─── Data for this task

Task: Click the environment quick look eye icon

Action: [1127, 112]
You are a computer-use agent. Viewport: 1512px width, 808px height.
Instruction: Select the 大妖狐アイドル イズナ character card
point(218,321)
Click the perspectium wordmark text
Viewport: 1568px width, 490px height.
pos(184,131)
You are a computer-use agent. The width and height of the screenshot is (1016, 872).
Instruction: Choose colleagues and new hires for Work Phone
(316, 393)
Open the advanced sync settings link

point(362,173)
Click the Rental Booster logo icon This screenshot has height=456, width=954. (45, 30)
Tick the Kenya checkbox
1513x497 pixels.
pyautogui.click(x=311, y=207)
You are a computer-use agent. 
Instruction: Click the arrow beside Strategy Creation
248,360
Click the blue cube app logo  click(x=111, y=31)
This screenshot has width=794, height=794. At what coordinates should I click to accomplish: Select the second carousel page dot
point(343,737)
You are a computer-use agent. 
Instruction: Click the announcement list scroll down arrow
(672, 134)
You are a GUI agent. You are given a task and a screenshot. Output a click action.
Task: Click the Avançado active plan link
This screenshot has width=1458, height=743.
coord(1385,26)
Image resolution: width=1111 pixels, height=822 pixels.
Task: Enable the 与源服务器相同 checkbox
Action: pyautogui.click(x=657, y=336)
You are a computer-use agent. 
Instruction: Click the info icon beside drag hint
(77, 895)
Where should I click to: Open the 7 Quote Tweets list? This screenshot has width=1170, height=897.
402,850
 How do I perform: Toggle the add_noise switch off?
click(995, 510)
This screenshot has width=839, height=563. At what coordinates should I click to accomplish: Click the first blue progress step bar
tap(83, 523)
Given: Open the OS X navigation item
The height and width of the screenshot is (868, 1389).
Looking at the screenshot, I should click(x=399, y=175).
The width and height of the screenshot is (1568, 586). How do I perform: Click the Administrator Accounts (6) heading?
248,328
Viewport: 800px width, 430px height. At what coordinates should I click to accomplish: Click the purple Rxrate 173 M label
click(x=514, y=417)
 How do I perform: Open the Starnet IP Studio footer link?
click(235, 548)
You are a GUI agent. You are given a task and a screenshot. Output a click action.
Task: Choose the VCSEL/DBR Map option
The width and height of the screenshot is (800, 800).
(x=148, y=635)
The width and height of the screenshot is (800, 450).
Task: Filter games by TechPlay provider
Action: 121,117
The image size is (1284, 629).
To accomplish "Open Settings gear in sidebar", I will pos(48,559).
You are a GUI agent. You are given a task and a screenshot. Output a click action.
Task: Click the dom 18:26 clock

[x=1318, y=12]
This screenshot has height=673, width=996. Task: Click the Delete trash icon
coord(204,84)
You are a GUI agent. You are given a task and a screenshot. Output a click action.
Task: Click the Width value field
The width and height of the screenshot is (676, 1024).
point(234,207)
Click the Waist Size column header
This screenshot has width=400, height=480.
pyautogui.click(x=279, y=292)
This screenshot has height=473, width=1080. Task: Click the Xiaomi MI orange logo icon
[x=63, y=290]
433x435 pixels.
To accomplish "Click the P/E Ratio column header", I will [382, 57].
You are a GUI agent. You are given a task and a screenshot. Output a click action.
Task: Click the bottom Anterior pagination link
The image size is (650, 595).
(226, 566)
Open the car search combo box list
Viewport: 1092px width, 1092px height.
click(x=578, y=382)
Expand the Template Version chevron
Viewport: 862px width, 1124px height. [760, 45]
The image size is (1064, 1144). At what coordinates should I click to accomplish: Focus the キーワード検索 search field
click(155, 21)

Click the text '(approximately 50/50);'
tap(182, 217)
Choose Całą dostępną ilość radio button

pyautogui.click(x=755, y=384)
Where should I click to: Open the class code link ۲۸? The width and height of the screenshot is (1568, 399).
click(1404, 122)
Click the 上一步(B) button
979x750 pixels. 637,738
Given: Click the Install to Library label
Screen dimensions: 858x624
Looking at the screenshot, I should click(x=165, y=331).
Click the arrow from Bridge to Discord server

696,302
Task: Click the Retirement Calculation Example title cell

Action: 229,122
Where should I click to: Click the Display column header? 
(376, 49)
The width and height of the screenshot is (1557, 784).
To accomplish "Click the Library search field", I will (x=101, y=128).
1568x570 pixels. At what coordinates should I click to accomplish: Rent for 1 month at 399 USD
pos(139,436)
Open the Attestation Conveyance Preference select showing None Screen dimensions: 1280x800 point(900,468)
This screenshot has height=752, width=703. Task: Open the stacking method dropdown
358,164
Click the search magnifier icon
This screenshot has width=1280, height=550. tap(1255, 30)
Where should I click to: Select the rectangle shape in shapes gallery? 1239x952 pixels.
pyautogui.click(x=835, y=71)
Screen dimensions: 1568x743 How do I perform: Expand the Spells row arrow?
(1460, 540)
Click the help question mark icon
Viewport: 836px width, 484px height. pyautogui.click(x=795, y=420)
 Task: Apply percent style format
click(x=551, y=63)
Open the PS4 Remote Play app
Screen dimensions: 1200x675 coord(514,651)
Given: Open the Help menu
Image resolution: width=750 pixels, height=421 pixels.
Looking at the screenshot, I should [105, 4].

──────

■ **The problem**
Each line of the data must be returned exactly.

■ **Response**
Task: Click the environment quick look eye icon

Action: [1127, 112]
You are a computer-use agent. Viewport: 1512px width, 808px height.
Instruction: Select the 大妖狐アイドル イズナ character card
point(218,321)
Click the perspectium wordmark text
Viewport: 1568px width, 490px height.
pos(184,131)
You are a computer-use agent. The width and height of the screenshot is (1016, 872).
Instruction: Choose colleagues and new hires for Work Phone
(316, 393)
Open the advanced sync settings link

point(362,173)
Click the Rental Booster logo icon This screenshot has height=456, width=954. (45, 30)
Tick the Kenya checkbox
1513x497 pixels.
pyautogui.click(x=311, y=207)
You are a computer-use agent. 
Instruction: Click the arrow beside Strategy Creation
248,360
Click the blue cube app logo  click(x=111, y=31)
This screenshot has width=794, height=794. At what coordinates should I click to accomplish: Select the second carousel page dot
point(343,737)
You are a computer-use agent. 
Instruction: Click the announcement list scroll down arrow
(672, 134)
You are a GUI agent. You are given a task and a screenshot. Output a click action.
Task: Click the Avançado active plan link
This screenshot has width=1458, height=743.
coord(1385,26)
Image resolution: width=1111 pixels, height=822 pixels.
Task: Enable the 与源服务器相同 checkbox
Action: pyautogui.click(x=657, y=336)
You are a computer-use agent. 
Instruction: Click the info icon beside drag hint
(77, 895)
Where should I click to: Open the 7 Quote Tweets list? This screenshot has width=1170, height=897.
402,850
 How do I perform: Toggle the add_noise switch off?
click(995, 510)
This screenshot has width=839, height=563. At what coordinates should I click to accomplish: Click the first blue progress step bar
tap(83, 523)
Given: Open the OS X navigation item
The height and width of the screenshot is (868, 1389).
Looking at the screenshot, I should click(x=399, y=175).
The width and height of the screenshot is (1568, 586). How do I perform: Click the Administrator Accounts (6) heading?
248,328
Viewport: 800px width, 430px height. At what coordinates should I click to accomplish: Click the purple Rxrate 173 M label
click(x=514, y=417)
 How do I perform: Open the Starnet IP Studio footer link?
click(235, 548)
You are a GUI agent. You are given a task and a screenshot. Output a click action.
Task: Choose the VCSEL/DBR Map option
The width and height of the screenshot is (800, 800).
(x=148, y=635)
The width and height of the screenshot is (800, 450).
Task: Filter games by TechPlay provider
Action: 121,117
The image size is (1284, 629).
To accomplish "Open Settings gear in sidebar", I will pos(48,559).
You are a GUI agent. You are given a task and a screenshot. Output a click action.
Task: Click the dom 18:26 clock

[x=1318, y=12]
This screenshot has height=673, width=996. Task: Click the Delete trash icon
coord(204,84)
You are a GUI agent. You are given a task and a screenshot. Output a click action.
Task: Click the Width value field
The width and height of the screenshot is (676, 1024).
point(234,207)
Click the Waist Size column header
This screenshot has width=400, height=480.
pyautogui.click(x=279, y=292)
This screenshot has height=473, width=1080. Task: Click the Xiaomi MI orange logo icon
[x=63, y=290]
433x435 pixels.
To accomplish "Click the P/E Ratio column header", I will [382, 57].
You are a GUI agent. You are given a task and a screenshot. Output a click action.
Task: Click the bottom Anterior pagination link
The image size is (650, 595).
(226, 566)
Open the car search combo box list
Viewport: 1092px width, 1092px height.
click(x=578, y=382)
Expand the Template Version chevron
Viewport: 862px width, 1124px height. [760, 45]
The image size is (1064, 1144). At what coordinates should I click to accomplish: Focus the キーワード検索 search field
click(155, 21)

Click the text '(approximately 50/50);'
tap(182, 217)
Choose Całą dostępną ilość radio button

pyautogui.click(x=755, y=384)
Where should I click to: Open the class code link ۲۸? The width and height of the screenshot is (1568, 399).
click(1404, 122)
Click the 上一步(B) button
979x750 pixels. 637,738
Given: Click the Install to Library label
Screen dimensions: 858x624
Looking at the screenshot, I should click(x=165, y=331).
Click the arrow from Bridge to Discord server

696,302
Task: Click the Retirement Calculation Example title cell

Action: 229,122
Where should I click to: Click the Display column header? 
(376, 49)
The width and height of the screenshot is (1557, 784).
To accomplish "Click the Library search field", I will (x=101, y=128).
1568x570 pixels. At what coordinates should I click to accomplish: Rent for 1 month at 399 USD
pos(139,436)
Open the Attestation Conveyance Preference select showing None Screen dimensions: 1280x800 point(900,468)
This screenshot has height=752, width=703. Task: Open the stacking method dropdown
358,164
Click the search magnifier icon
This screenshot has width=1280, height=550. tap(1255, 30)
Where should I click to: Select the rectangle shape in shapes gallery? 1239x952 pixels.
pyautogui.click(x=835, y=71)
Screen dimensions: 1568x743 How do I perform: Expand the Spells row arrow?
(1460, 540)
Click the help question mark icon
Viewport: 836px width, 484px height. pyautogui.click(x=795, y=420)
 Task: Apply percent style format
click(x=551, y=63)
Open the PS4 Remote Play app
Screen dimensions: 1200x675 coord(514,651)
Given: Open the Help menu
Image resolution: width=750 pixels, height=421 pixels.
Looking at the screenshot, I should [105, 4].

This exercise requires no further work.